As I continue my theological studies, I am further convinced that Jesus favoured the poor over the rich—and he is thus, with those who are with or near the poor (we can argue about the fact that while I am near the poor I still remain uninvolved due to the paralyzing nature of academia later). This conclusion makes me believe that places that are removed from oppression are removed from God’s sight. I often say that the true Church does exist, just not in the suburbs—how could real community exist in a place that was created for the American, not Christian, dream of privacy. And Redding is one of the most narcissistic cities I have ever encountered. True, there is oppression in Redding as there is oppression anywhere. Yet, so many problems seem to be caused by suburban alienation.

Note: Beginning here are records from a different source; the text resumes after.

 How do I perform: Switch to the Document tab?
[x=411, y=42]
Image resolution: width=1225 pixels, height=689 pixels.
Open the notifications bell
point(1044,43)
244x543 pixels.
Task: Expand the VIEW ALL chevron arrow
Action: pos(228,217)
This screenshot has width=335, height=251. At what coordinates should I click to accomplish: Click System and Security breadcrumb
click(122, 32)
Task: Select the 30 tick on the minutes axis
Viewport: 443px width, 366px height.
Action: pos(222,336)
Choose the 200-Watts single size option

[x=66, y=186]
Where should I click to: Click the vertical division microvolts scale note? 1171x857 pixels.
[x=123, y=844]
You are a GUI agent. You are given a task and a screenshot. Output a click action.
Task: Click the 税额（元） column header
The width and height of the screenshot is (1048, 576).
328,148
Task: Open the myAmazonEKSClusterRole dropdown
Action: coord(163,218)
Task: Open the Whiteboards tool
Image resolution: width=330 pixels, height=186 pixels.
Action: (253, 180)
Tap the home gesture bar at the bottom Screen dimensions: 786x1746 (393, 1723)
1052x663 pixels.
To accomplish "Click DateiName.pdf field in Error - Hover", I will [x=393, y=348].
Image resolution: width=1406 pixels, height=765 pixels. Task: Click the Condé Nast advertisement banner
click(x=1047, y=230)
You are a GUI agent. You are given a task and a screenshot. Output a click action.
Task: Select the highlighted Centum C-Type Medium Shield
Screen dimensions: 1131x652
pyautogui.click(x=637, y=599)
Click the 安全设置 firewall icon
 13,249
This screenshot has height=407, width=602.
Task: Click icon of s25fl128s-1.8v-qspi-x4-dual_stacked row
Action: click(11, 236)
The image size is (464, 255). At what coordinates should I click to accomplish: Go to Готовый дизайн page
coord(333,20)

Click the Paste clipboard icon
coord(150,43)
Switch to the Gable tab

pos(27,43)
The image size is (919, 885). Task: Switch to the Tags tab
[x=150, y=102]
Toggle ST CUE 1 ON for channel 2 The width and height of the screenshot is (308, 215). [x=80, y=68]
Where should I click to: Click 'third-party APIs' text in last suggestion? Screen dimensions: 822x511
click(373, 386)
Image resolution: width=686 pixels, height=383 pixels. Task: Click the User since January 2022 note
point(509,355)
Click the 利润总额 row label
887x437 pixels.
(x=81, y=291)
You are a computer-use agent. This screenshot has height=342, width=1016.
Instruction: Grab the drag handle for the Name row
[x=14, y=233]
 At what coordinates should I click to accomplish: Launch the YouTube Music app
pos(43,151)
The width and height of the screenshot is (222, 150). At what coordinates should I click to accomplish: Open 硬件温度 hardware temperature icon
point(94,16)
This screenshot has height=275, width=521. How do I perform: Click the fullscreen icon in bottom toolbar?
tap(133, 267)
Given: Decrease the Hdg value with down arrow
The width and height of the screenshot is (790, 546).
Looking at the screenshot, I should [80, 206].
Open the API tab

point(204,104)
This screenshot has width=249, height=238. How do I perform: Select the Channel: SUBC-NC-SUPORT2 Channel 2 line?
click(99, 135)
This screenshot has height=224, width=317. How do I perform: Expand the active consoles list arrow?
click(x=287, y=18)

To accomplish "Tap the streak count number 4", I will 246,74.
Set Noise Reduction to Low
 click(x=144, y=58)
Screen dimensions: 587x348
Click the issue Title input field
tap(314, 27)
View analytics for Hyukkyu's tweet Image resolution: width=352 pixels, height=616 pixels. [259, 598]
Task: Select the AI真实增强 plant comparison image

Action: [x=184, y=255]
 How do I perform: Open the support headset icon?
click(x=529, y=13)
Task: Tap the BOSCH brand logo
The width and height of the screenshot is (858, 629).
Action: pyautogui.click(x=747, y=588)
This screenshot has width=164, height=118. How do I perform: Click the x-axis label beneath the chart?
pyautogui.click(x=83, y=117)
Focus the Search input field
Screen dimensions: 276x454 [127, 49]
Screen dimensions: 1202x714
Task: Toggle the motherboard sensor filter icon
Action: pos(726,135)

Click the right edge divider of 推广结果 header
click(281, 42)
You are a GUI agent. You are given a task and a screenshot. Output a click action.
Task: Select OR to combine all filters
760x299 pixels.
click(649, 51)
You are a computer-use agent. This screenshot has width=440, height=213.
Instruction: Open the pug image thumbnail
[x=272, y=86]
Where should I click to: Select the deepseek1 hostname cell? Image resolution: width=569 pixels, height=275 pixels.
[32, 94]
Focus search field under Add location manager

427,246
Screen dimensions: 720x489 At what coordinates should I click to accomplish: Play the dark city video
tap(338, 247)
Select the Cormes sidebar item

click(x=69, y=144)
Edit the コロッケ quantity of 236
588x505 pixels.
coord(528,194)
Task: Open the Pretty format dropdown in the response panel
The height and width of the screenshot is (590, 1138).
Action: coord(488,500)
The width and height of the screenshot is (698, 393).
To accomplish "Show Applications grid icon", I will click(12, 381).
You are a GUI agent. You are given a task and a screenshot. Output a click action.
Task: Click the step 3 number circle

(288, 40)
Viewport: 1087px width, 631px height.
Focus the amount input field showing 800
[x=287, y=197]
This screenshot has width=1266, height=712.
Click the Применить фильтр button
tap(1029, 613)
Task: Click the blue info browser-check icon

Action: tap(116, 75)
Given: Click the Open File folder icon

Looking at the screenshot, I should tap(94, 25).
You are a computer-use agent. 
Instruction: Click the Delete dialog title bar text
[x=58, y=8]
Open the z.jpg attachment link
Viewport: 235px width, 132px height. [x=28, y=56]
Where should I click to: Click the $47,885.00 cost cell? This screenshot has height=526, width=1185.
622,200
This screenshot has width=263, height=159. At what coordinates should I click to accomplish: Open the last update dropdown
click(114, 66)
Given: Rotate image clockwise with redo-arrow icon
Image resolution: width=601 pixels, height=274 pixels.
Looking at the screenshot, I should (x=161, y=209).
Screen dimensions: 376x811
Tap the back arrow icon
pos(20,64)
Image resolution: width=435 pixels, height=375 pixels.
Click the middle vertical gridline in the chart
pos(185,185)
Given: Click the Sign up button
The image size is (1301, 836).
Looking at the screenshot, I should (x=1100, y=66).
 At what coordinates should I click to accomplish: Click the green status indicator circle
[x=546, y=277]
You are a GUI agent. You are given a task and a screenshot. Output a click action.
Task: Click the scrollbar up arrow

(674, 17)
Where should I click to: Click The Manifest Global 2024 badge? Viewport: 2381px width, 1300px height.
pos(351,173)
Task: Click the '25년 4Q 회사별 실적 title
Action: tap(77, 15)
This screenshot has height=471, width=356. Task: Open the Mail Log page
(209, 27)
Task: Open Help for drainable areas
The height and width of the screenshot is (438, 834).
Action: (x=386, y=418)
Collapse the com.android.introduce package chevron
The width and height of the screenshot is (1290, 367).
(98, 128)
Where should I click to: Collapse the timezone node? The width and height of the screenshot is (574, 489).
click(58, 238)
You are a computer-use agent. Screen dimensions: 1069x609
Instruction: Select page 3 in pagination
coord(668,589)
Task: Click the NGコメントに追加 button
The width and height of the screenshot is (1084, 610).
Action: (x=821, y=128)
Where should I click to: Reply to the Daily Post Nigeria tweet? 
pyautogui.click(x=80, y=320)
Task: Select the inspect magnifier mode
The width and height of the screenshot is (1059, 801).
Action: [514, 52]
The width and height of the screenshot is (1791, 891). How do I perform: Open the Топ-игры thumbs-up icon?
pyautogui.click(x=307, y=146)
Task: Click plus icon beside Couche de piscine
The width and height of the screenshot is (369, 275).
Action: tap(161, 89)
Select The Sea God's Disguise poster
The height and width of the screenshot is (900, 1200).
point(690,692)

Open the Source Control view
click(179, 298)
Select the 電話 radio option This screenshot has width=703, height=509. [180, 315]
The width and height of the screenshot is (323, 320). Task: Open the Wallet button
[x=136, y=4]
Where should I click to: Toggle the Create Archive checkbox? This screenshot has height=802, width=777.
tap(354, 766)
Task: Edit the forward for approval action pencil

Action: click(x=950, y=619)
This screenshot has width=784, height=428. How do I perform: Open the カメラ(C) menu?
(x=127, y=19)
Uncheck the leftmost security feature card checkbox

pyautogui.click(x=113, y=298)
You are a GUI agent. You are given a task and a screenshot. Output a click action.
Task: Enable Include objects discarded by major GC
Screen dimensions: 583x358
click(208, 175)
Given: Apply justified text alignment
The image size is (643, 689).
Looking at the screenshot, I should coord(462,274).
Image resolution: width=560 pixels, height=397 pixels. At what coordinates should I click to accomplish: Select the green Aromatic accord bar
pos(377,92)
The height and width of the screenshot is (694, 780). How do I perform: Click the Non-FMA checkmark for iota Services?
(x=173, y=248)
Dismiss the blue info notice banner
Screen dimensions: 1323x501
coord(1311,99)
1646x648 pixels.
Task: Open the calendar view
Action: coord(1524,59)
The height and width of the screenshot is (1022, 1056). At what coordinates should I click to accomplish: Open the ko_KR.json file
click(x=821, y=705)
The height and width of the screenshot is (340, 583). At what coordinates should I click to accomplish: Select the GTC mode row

I spent this Christmas in Redding and I began to formulate my reason for hating this Tehama County bubble. Redding is a trap. It is so easy to get stuck there. The saying, “Those who don’t do, teach,” changes to “Those who don’t do, get married.” I guess when you don’t know what to do with your life (not job, but life) you just don’t want to face that mystery alone. Tragically, this seems to backfire when you realize that your lack of vision, drive, or courage can take down a marriage. It’s sad to go back to a place and see people that sat next to you in English working at Best Buy, or finding out that several of your former friends are now pregnant not through love but irresponsibility. And there are those who get out of Redding, but they can’t leave because Redding has a way of pulling you back.

I used to attend of Christian that did not have a single African-American student in it. The school was small in general, but this became even more of a conundrum when the 2,000 person school not a quarter of a mile away had the most diversity in the entire city—and even that high school was known as the ghetto one. This could be said for many cities. No city will ever be perfect. But this coupled with say Simpson college and the amount of drama the takes place at the several disjointed churches in that city (not to mention how messed up Red Bluff is), reveals a Christian theology that refuses to find those in pain. The more separated I become from Redding, the more I see how incredibly fucked up that city is. The beauty of its skies can’t hide the ugliness of its heart.

Don’t worry, I don’t believe that Redding is Sodom. There are still those who are doing good deeds there. But those people are far and few. The city thrives off on the idea that isolation is the key to happiness. While this may work for some, I am sure that the city will have an identity crisis soon enough (there’s my optimism again). It’s taken me a long time to reform myself without all that the baggage that city put on me. Yet, every time I go back there, I feel like I’m restarting the process. But alas, I’m back in SoCal—my real home.